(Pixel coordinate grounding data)
Segment Open

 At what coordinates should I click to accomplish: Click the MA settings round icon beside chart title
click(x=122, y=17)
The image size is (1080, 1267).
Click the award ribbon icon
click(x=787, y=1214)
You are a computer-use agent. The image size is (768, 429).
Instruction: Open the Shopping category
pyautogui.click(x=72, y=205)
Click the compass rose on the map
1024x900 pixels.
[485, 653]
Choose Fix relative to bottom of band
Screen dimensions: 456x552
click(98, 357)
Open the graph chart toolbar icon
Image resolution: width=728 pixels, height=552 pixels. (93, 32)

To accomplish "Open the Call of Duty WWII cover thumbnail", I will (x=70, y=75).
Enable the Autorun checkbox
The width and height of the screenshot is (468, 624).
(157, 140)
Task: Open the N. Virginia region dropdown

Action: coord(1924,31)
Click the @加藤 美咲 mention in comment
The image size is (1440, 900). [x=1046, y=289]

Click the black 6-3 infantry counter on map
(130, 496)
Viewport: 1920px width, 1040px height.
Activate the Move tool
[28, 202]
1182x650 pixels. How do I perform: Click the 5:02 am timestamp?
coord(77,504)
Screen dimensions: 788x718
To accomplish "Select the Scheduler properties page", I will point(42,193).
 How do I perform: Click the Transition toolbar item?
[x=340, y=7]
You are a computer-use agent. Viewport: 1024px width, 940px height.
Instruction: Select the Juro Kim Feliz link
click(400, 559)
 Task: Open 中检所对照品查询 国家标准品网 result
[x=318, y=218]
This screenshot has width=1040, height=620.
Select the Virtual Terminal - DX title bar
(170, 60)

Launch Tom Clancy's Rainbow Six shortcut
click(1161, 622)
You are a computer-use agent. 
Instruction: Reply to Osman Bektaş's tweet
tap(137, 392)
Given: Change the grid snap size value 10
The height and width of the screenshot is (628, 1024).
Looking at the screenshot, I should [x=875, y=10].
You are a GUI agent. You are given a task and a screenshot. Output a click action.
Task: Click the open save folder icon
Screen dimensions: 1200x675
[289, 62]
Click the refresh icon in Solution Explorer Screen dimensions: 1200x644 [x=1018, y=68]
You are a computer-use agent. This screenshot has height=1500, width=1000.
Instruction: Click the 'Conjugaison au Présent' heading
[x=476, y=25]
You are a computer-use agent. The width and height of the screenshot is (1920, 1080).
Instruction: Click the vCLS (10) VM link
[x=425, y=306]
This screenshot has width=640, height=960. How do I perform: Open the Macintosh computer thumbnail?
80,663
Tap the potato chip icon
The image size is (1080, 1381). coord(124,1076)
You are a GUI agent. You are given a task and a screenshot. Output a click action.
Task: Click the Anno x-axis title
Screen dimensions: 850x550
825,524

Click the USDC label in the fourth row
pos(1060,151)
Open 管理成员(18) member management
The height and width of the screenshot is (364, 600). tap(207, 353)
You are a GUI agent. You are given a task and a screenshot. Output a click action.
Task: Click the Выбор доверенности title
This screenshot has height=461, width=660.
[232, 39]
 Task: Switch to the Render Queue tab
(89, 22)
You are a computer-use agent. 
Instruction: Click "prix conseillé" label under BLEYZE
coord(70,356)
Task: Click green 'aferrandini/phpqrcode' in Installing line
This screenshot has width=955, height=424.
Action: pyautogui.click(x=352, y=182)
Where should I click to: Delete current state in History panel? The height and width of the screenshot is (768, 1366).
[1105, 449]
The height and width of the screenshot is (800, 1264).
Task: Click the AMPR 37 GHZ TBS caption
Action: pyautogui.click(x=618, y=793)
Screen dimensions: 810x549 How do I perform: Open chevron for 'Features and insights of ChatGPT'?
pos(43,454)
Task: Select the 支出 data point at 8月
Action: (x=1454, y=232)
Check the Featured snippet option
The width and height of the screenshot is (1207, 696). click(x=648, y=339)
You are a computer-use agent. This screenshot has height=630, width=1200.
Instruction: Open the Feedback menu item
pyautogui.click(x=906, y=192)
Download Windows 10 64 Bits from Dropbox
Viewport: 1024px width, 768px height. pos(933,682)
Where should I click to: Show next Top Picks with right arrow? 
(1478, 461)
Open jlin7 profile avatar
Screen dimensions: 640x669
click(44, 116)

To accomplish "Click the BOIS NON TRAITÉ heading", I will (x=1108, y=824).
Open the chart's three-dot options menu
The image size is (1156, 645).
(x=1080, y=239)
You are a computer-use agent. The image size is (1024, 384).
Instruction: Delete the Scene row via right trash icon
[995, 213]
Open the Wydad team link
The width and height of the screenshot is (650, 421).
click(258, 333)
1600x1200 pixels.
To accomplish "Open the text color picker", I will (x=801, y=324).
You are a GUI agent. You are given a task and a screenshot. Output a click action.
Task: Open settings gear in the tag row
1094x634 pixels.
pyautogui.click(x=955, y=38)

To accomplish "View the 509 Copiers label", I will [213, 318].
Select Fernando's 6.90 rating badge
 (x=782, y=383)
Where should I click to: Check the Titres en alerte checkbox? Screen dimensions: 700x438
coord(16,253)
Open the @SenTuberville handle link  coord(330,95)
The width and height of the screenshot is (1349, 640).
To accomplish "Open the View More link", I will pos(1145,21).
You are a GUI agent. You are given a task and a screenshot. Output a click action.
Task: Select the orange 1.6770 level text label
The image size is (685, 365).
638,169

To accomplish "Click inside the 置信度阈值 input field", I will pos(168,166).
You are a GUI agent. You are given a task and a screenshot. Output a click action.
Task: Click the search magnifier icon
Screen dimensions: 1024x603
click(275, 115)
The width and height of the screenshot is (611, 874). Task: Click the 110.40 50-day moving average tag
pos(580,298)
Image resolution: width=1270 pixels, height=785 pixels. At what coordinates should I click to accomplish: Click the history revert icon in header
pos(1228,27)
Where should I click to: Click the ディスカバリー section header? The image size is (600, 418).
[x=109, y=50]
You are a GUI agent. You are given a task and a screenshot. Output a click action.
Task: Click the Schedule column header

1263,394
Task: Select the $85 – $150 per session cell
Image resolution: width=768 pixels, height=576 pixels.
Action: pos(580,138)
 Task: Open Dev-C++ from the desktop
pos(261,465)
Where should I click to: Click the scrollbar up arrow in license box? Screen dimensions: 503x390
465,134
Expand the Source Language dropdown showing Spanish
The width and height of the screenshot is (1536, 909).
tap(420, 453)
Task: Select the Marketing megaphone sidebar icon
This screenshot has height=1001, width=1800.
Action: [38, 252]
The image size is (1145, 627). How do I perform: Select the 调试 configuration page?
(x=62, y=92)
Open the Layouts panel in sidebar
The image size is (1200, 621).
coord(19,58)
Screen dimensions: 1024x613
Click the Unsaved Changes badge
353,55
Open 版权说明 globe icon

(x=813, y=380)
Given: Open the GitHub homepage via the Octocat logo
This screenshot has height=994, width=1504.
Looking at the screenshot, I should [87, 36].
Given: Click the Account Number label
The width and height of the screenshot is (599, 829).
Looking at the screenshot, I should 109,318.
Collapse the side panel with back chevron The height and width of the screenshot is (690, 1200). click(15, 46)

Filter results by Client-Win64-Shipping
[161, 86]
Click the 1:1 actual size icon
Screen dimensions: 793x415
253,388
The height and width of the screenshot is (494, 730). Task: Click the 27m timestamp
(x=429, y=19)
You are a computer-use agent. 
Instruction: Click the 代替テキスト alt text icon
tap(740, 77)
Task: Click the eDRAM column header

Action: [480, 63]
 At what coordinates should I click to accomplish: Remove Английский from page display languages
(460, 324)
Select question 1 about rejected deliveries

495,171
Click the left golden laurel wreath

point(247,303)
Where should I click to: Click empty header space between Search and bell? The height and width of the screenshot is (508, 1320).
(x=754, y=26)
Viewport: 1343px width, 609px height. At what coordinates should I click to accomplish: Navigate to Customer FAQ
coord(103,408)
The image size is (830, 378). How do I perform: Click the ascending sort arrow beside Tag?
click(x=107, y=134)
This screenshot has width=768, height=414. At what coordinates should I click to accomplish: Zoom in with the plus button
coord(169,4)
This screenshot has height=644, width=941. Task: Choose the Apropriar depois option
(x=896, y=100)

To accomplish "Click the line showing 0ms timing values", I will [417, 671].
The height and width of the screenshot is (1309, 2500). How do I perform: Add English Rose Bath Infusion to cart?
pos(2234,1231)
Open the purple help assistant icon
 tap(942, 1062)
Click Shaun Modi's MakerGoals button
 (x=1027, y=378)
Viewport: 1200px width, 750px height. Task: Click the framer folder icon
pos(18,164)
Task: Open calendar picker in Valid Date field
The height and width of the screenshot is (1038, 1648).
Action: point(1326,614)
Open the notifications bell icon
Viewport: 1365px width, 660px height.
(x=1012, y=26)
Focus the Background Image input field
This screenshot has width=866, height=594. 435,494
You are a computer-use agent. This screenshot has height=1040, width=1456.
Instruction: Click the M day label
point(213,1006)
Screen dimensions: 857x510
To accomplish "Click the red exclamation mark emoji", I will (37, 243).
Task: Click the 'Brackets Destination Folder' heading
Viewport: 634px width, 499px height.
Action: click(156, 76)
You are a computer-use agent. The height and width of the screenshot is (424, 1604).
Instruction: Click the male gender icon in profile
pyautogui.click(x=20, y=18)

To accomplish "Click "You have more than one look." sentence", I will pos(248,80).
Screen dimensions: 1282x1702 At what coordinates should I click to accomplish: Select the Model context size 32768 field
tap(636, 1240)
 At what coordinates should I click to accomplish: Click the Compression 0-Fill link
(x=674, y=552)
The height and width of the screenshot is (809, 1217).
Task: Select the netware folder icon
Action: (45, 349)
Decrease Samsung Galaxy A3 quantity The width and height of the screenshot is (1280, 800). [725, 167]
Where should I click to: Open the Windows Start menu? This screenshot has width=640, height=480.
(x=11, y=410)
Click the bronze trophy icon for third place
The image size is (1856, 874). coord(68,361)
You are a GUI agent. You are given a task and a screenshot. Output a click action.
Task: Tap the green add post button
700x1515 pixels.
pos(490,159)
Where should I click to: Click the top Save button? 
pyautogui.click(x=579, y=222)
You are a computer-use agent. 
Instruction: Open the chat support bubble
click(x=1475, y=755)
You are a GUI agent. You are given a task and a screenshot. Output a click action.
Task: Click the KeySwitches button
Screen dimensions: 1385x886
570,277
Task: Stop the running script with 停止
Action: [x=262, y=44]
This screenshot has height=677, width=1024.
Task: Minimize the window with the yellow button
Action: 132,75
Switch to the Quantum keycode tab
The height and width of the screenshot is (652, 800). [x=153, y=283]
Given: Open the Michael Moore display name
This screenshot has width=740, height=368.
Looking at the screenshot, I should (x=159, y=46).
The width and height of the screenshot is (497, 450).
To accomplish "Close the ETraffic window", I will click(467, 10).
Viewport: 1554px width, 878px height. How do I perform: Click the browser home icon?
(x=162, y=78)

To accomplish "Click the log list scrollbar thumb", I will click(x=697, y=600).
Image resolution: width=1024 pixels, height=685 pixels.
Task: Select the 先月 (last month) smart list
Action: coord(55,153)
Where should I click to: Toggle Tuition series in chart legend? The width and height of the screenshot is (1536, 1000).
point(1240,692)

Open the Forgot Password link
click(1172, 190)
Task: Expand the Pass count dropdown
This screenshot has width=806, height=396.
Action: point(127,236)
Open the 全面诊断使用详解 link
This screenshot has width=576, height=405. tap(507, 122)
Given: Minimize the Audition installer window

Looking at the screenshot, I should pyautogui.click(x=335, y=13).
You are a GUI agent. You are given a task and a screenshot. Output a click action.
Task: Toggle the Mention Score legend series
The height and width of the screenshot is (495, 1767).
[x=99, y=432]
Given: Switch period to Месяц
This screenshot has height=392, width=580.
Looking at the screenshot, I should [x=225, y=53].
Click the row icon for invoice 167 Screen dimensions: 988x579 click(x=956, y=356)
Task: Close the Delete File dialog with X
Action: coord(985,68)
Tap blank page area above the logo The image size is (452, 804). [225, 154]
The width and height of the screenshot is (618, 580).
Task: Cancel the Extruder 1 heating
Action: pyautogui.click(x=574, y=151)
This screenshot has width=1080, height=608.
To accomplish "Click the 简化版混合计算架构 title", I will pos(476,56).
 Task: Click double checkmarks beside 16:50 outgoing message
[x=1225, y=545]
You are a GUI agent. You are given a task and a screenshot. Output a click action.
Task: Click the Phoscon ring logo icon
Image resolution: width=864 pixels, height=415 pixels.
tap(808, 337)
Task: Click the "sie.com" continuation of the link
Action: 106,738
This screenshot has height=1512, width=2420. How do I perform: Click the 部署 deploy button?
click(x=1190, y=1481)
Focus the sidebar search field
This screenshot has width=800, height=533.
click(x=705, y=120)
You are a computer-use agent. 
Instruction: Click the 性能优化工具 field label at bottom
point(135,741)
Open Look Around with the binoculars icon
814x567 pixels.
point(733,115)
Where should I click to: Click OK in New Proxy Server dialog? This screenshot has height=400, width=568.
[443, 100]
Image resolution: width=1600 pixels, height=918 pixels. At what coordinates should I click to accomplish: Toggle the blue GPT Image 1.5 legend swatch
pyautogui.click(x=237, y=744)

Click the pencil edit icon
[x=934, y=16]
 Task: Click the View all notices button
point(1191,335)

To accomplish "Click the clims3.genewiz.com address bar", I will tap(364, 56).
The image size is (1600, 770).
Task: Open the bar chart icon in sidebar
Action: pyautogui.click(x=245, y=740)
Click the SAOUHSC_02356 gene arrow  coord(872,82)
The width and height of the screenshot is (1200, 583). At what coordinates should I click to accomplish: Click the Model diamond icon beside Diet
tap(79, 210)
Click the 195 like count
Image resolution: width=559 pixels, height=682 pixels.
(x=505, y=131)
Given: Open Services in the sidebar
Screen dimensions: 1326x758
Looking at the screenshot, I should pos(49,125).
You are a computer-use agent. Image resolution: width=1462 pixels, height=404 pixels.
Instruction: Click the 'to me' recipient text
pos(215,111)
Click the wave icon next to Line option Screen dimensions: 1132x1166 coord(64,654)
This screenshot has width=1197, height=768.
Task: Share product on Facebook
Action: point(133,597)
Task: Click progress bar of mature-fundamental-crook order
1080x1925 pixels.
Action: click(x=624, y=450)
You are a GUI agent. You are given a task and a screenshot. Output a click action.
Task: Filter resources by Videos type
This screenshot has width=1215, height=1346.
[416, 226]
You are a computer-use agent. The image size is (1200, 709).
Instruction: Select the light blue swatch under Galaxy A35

Segment Closed

→ What to produce: Pick out every line above that holds the word "picker" and copy it.

→ Reply:
To accomplish "Open the text color picker", I will (x=801, y=324).
Task: Open calendar picker in Valid Date field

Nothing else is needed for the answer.